All of this underlines the tough choices a studio like Insomniac has to make when deciding which projects to move forward with and when. Internal documents from the hack showed multiple timelines for different slates of games depending on which ones are prioritized or shelved. While the next big game is Wolverine, followed eventually by Spider-Man 3 and an X-Men game, presentations show Insomniac was looking at different roadmaps at various points in time.
These included live-service multiplayer modes, a standalone Venom game, and the possibility of breaking Spider-Man 3 into two parts. Excel spreadsheets show developers grouped into blocks of 30, revealing the budget and scheduling impacts depending on which projects they are moved to and when. A spreadsheet of winter work assignments sent in September only shows teams working on Wolverine, Spider-Man 3, a new Ratchet and Clank, and a new IP, as well as post-launch updates on Spider-Man 2. Notes from a July meeting suggest Wolverine was supposed to ship in 2025 and Insomniac needed to find a project that could fill that gap if it moved to 2026.
Whatever final decisions Insomniac decided to make about its upcoming projects, some internal documents suggest budget cuts demanded by Sony have complicated matters. Presentations earlier in the year point to a rough projected headcount of 500 moving forward. But a September email from Sony specified a full-time employee max headcount of 470, down from its current estimated 485 employees. PowerPoint slides from a September presentation reference “6 potential areas to reduce headcount,” including a few layoffs, not backfilling certain positions, and placing up to five employees on performance improvement plans which might eventually end in them getting fired.
A more recent presentation in November points to potentially more drastic cuts. “Slimming down Ratchet and cutting new IP will not account for the reductions Sony is looking for,” reads a PowerPoint note attributed to Insomniac head Ted Price. “To remove 50-75 people strategically, our best option is to cut deeply into Wolverine and Spider-Man 3, replacing lower performers with team members from Ratchet and new IP.”
That same presentation argues that releasing a standalone Venom game in 2027 would deliver outsized profits and also create a “bridge” to Spider-Man 3, much like Miles Morales did for Spider-Man 2. It’s unclear if the proposal for that game would have alleviated or reduced the need for cuts. The presentation notes attributed to Price point out that those working on Ratchet and the new IP are veterans of the studio, and cutting them would “lose institutional knowledge and leadership that is key for future titles.” The presentation also notes that cuts to teams would create a flight risk that could lead to additional departures.

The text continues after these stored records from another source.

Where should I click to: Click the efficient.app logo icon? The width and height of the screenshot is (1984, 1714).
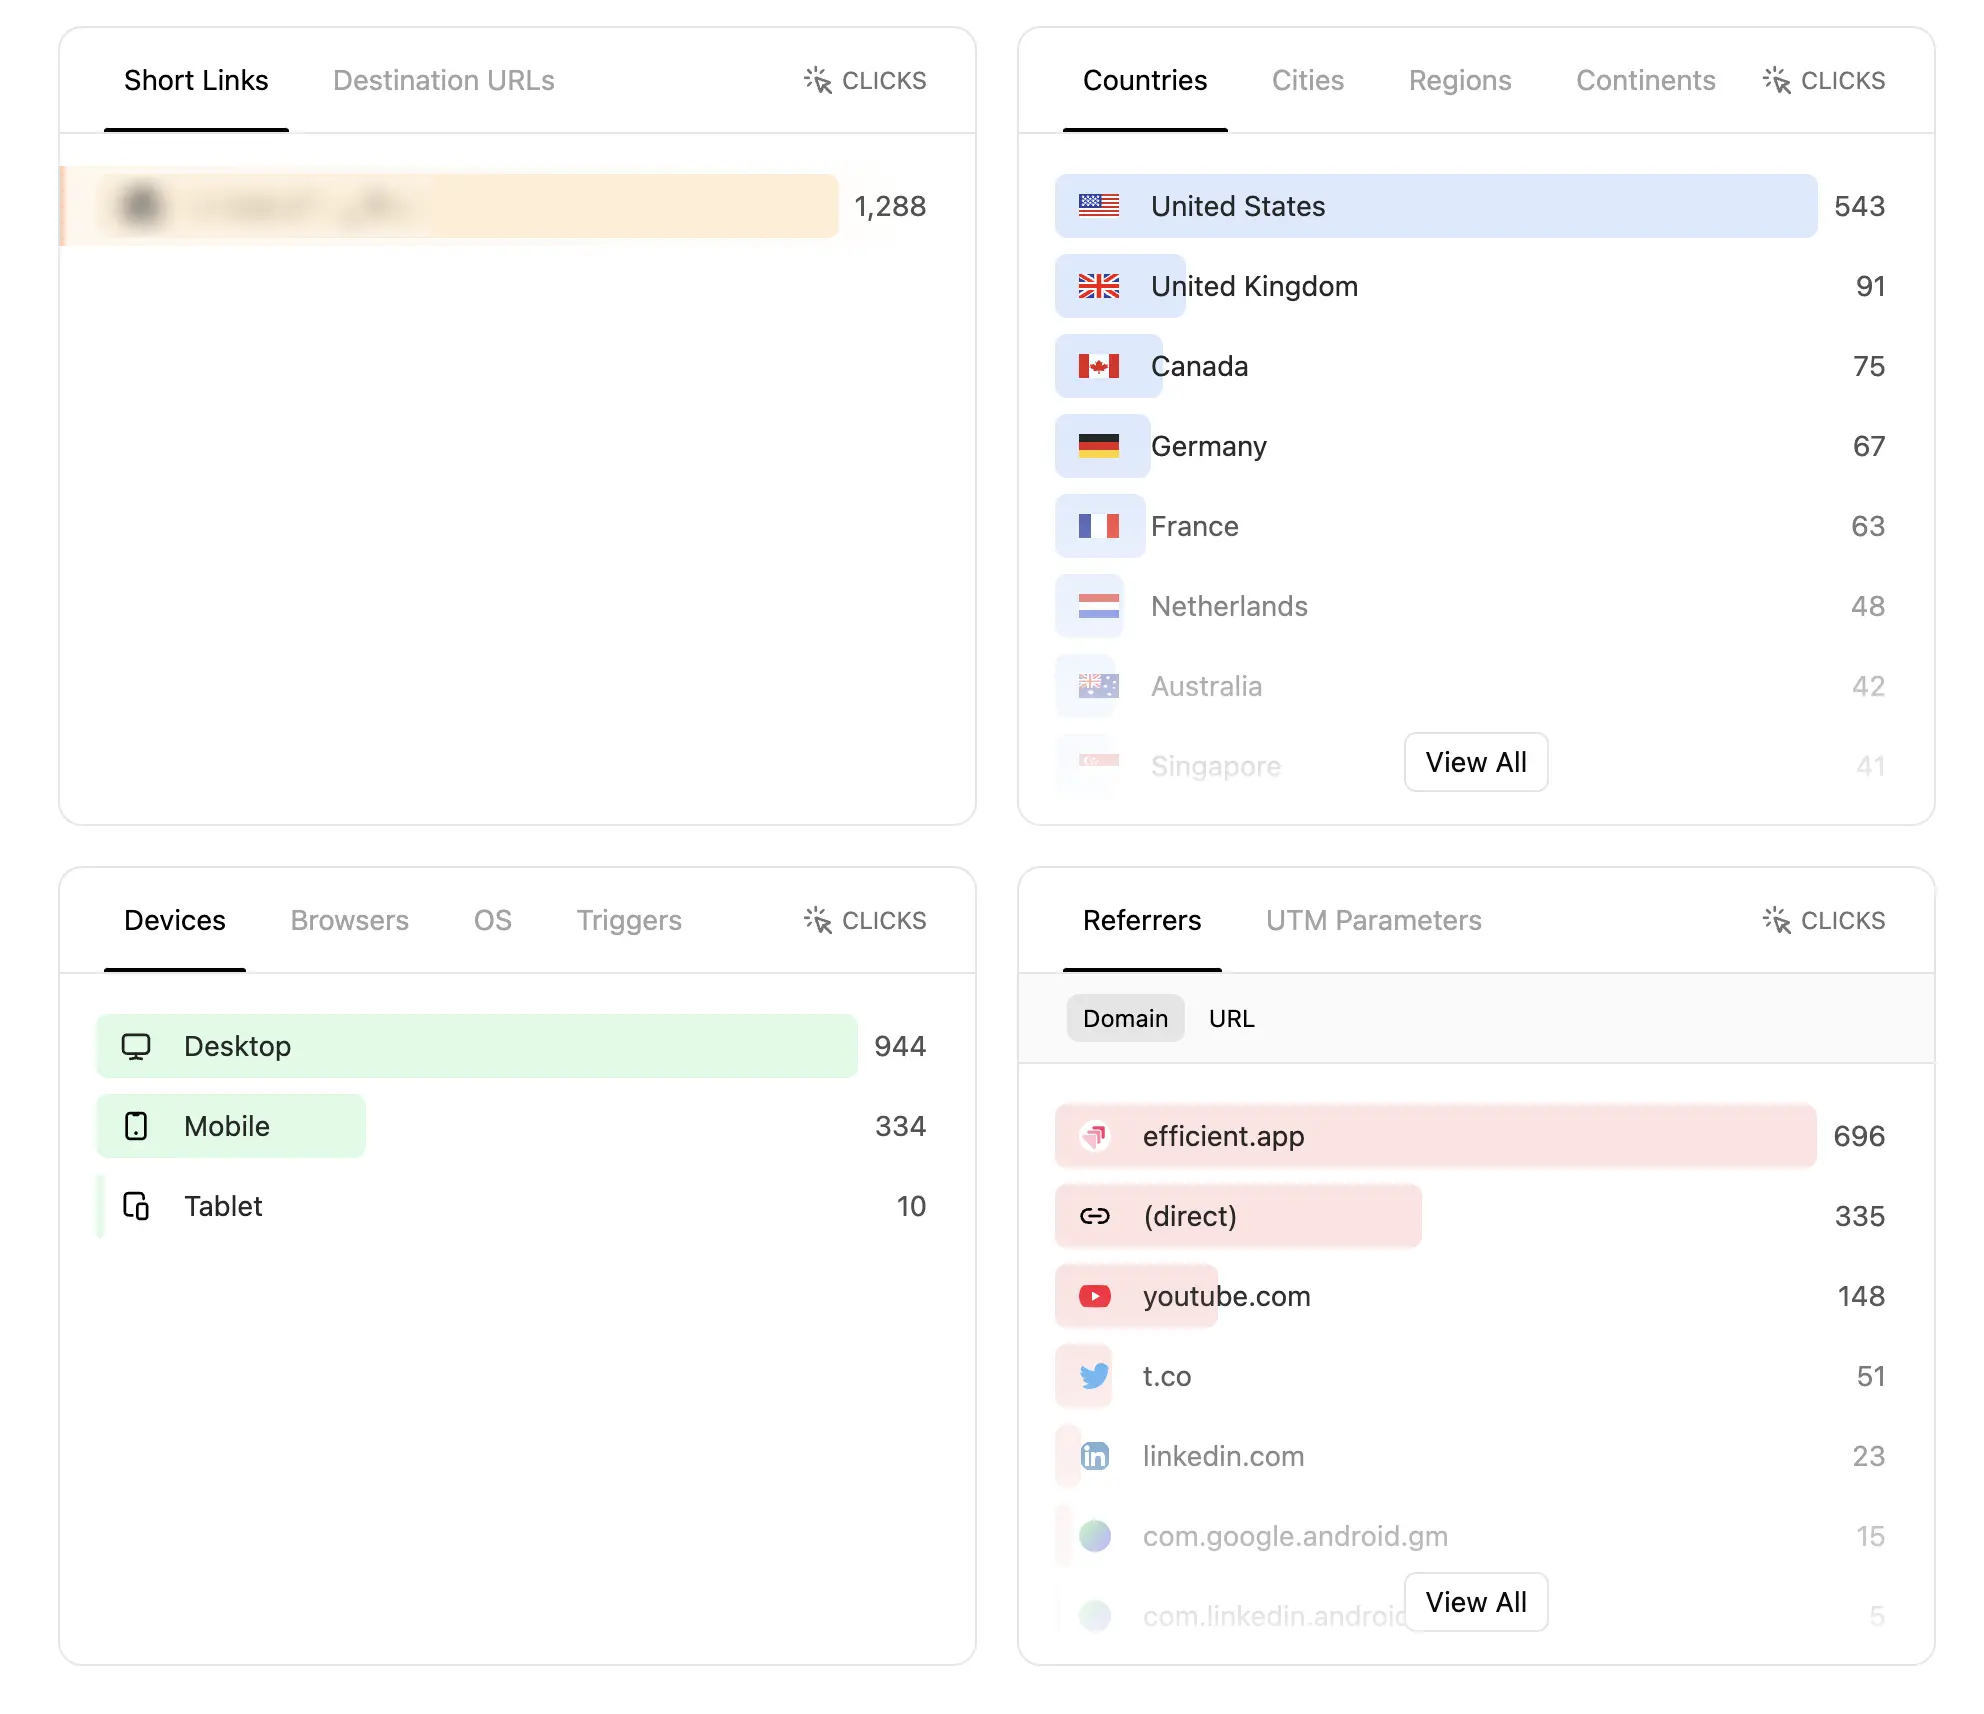click(x=1096, y=1136)
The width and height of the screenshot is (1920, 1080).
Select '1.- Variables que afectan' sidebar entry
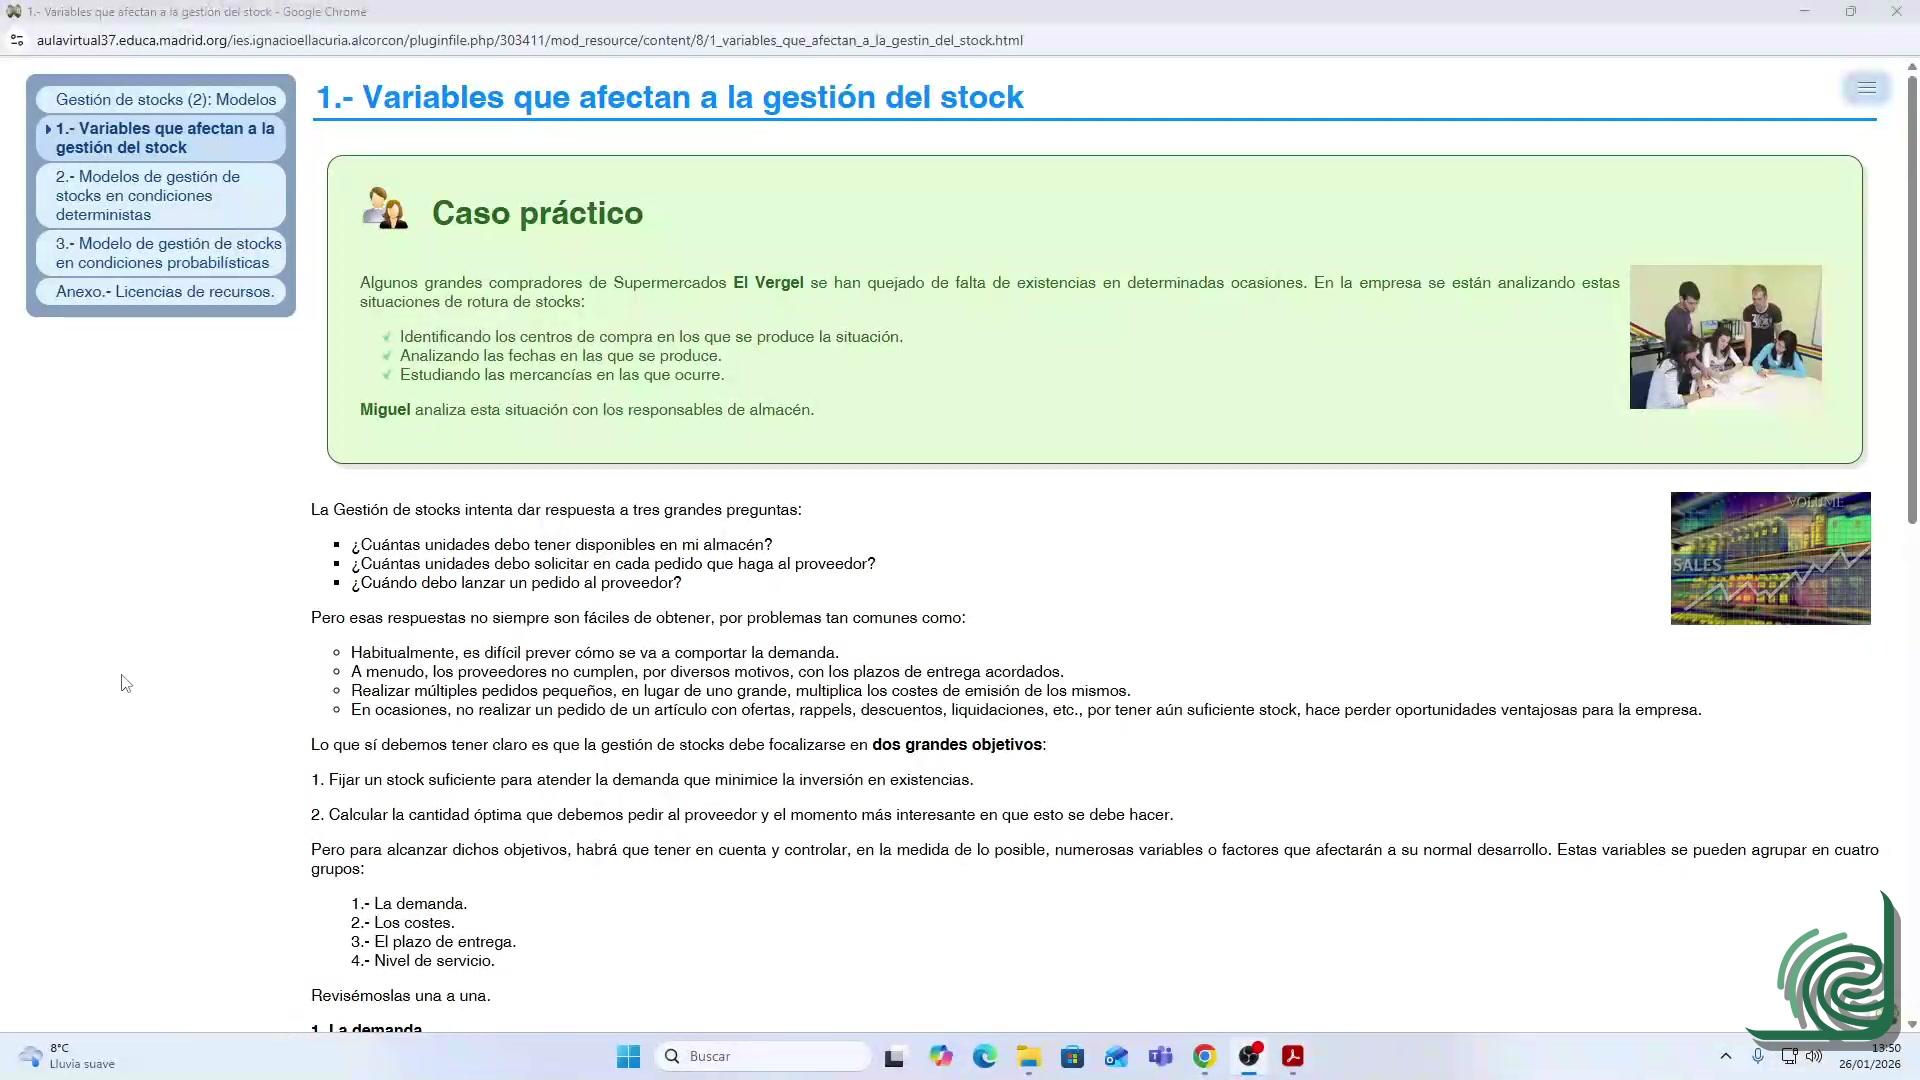[x=164, y=138]
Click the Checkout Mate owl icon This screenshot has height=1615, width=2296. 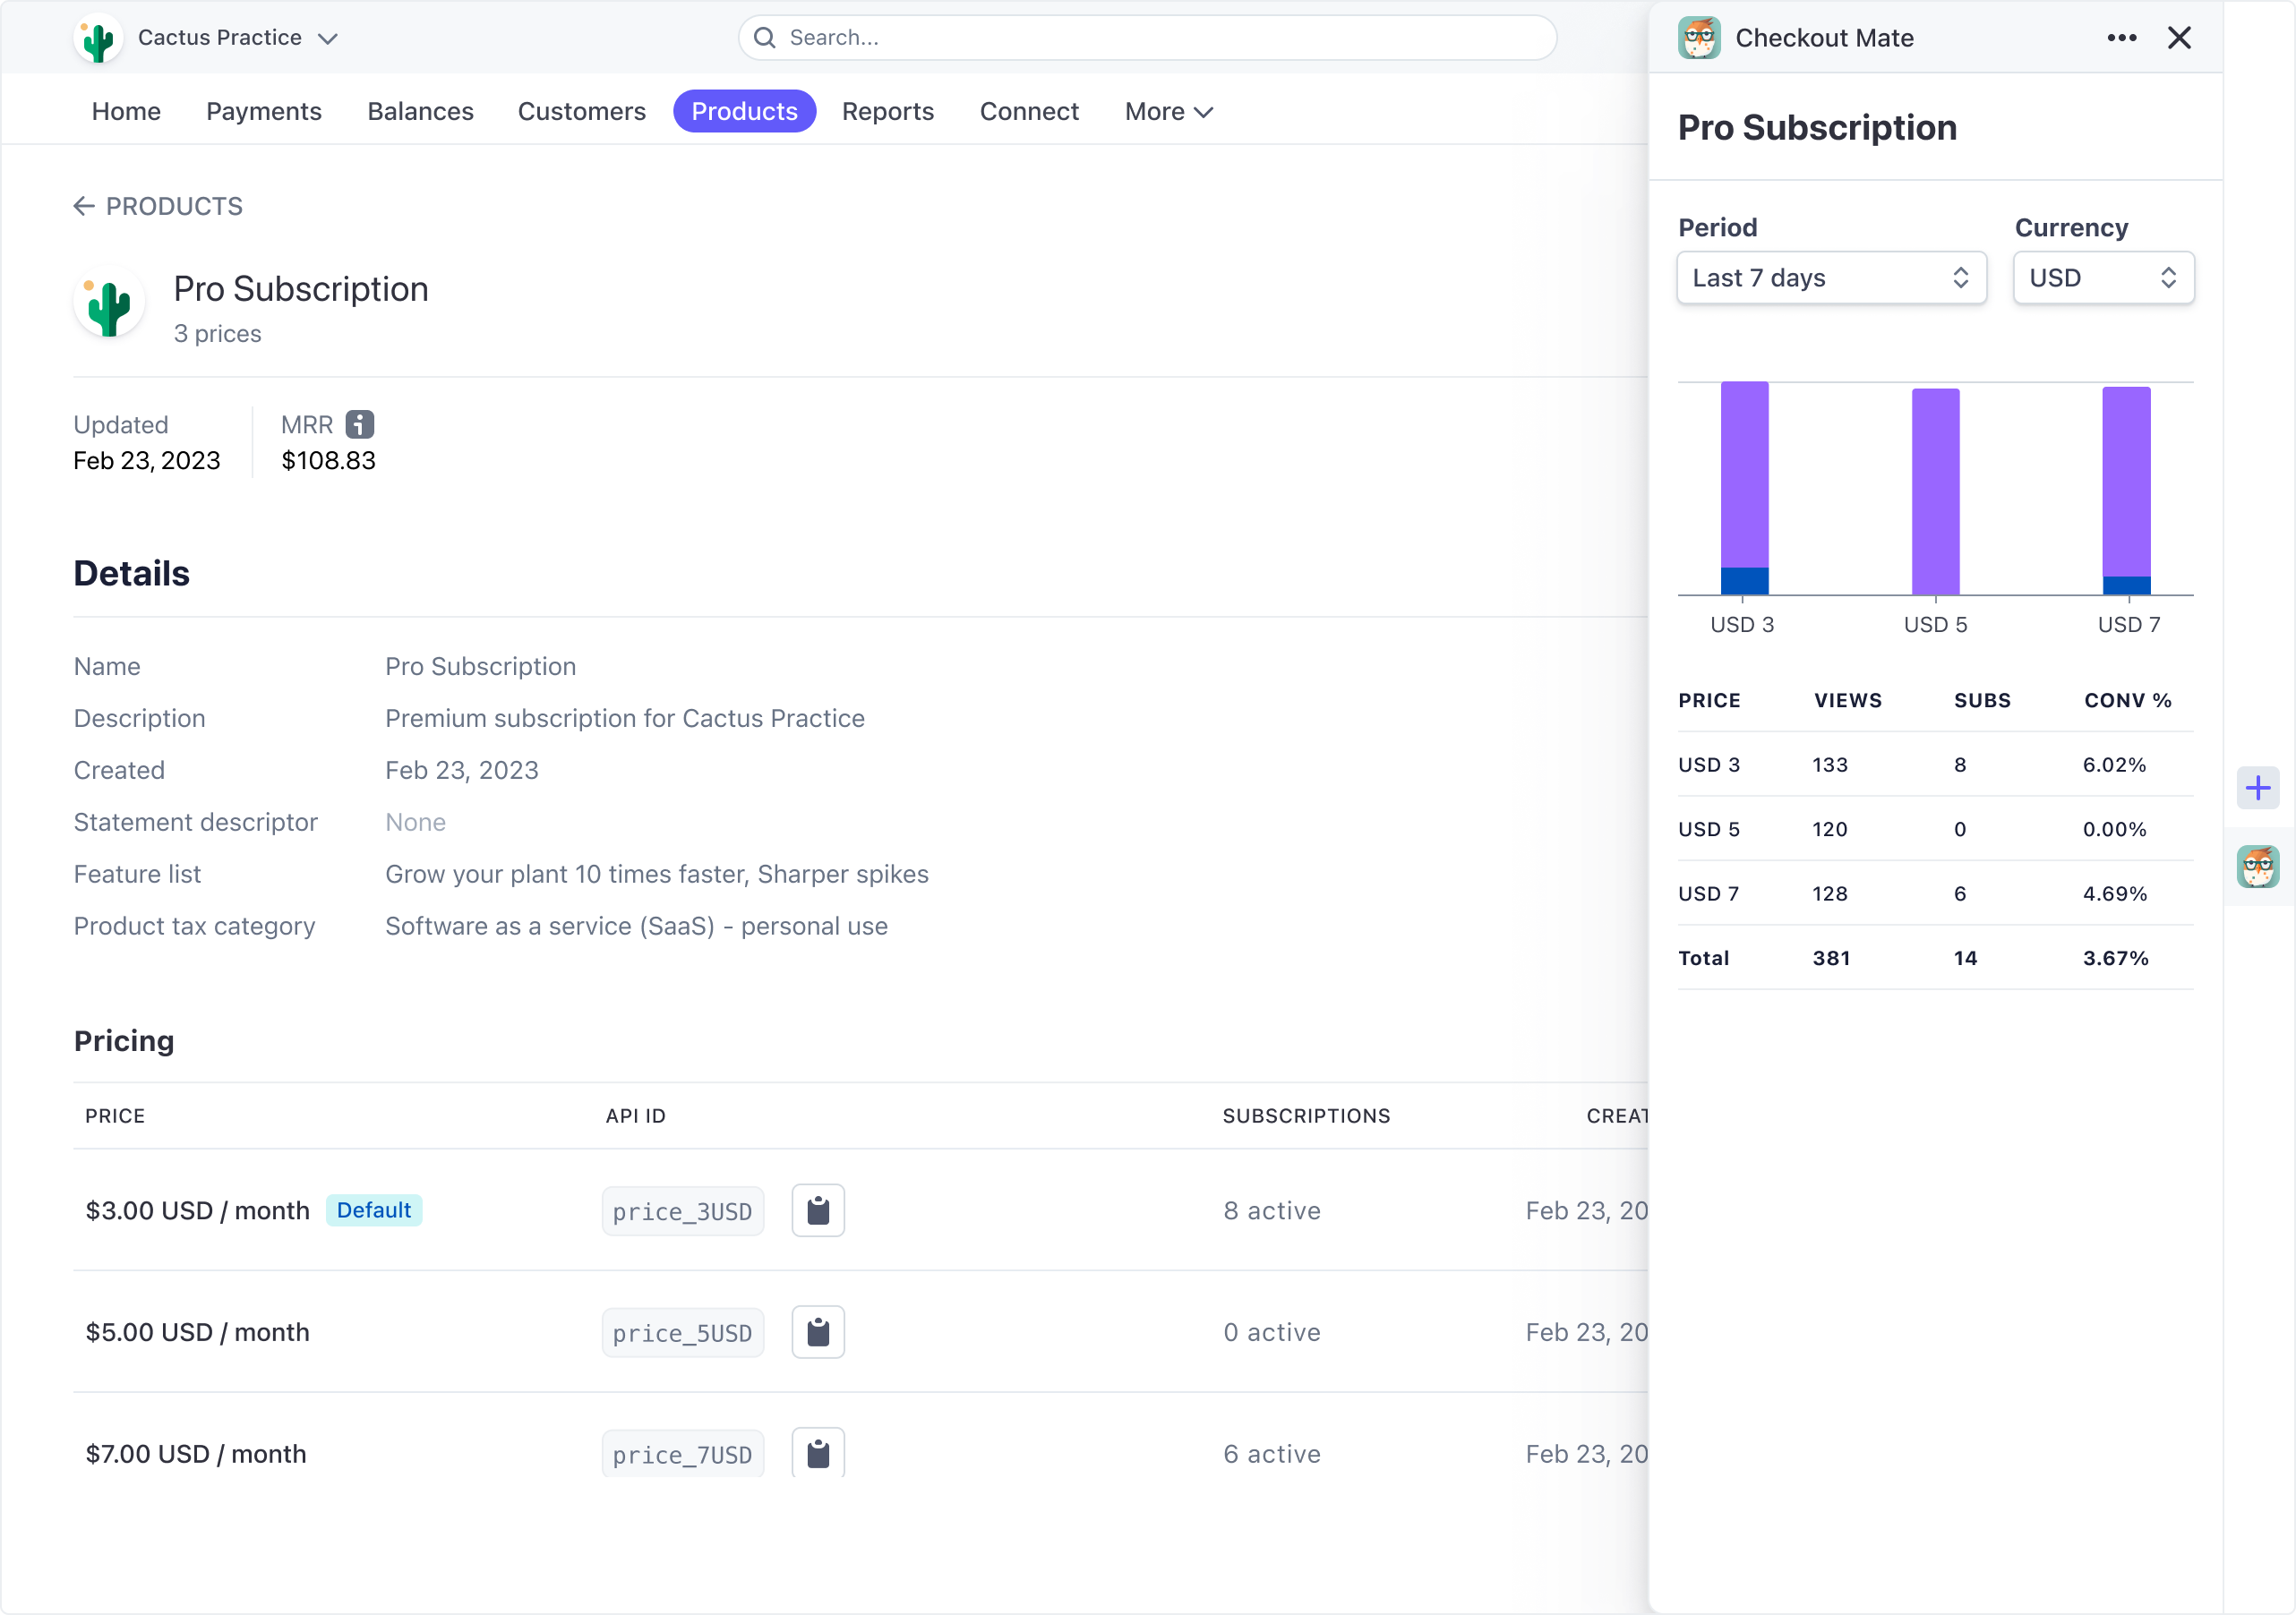(1700, 37)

Business plans change, and Sony would not confirm if the discussed cuts are still on the table or already completed. But a notes file referencing a November 9 PlayStation off-site meeting reiterates the 50-75 number of cuts. The notes suggest the cuts are being asked of other PlayStation studios as well, including the line “there will be one studio closure.” Sony did not respond when asked to clarify.
In an especially tough year for video game companies, Sony hasn’t been immune. It closed Pixel Opus earlier this year, and Sackboy maker Media Molecule saw layoffs. Contractors were cut at The Last of Us studio Naughty Dog and PlayStation’s Visual Arts studio suffered cuts as well. It’s hard to tell if that’s the extent of the damage or just the beginning. The hacked materials from Insomniac show leaders at a studio that’s delivered hit after hit scrambling to arrive at a plan for the next five years so it can keep doing that.